At least our story today takes place on a train; railway-related mysteries, especially those from the Golden Age of Detective Fiction, seem to have been quite a popular subgenre among writers of the period. Indeed, we've already stumbled across a few in our peregrinations about the Wide World Web (HERE), (HERE), and (HERE).

"Murder on the Limited."
By Howard Finney, Jr. (?-?).
First appearance: Detective-Dragnet Magazine, September 1932.
Short story (10 pages).
Online at ManyBooks (HERE).
"The section of his white pajamas from just below the shoulder blades to the small of the back was a dark, moist red that glistened like jelly in the yellow ray of the light. His head was half turned toward them, revealing the wild agony in his eye and the lips drawn back for the scream that had never passed them."

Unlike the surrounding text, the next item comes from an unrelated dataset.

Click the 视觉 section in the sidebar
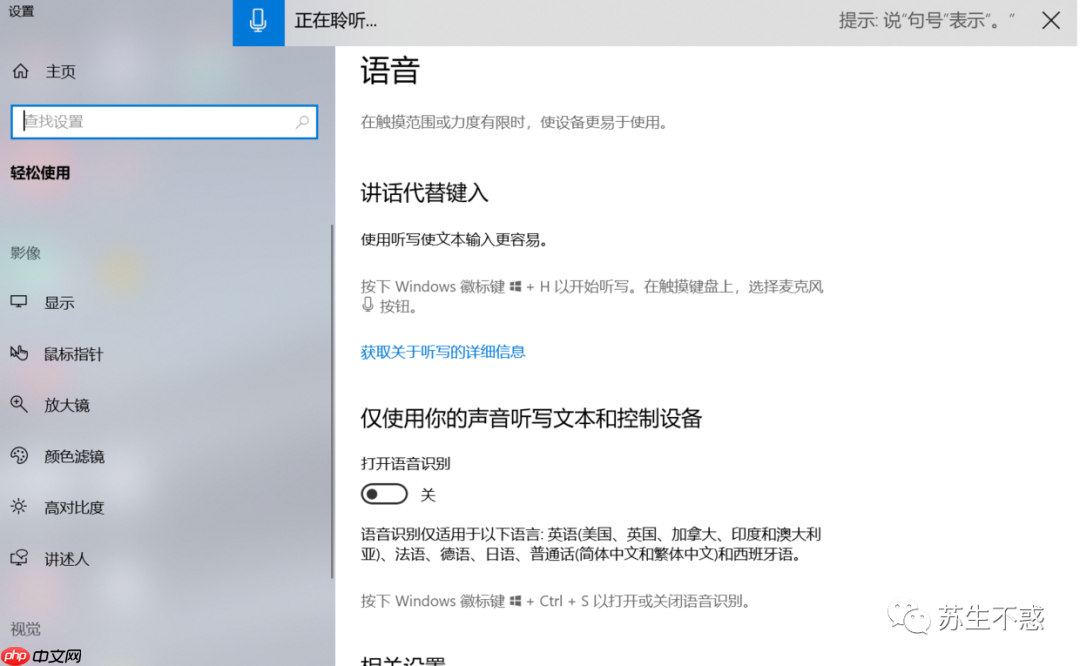Screen dimensions: 1080x666 [25, 628]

For Stanley, the Pullman conductor on the west-bound Mississippi Limited, tonight is 
going to be far from ordinary—a frightened woman searching for her lost husband, a 
bloody murder in one of the berths, an identity switch, getting coshed on the noggin and kicked like a mule, and to add insult to injury being called a "meddling old fool" by the 
man in Lower Ten—nope, these definitely aren't the usual things Stanley encounters 
on the normally tranquil Mississippi Limited.
Resources:
- A Sherlock Holmes manqué has audio recorded some hitherto unreported railway mysteries from the pen of Dr. Watson (HERE).

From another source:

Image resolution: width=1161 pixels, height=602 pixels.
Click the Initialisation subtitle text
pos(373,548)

- As a venue for crime, trains are still popular; go to AbeBooks (HERE) for a very short list.
(Click on image to enlarge.)

The bottom line: "I’m going to kill myself. I should go to Paris and jump off the Eiffel Tower. I’ll be dead. You know, in fact, if I take the Concorde, I could be dead three hours earlier, which would be perfect. Or — wait a minute! With the time change, I could be alive for six hours in New York but dead three hours in Paris. I could get things done, and I could also be dead."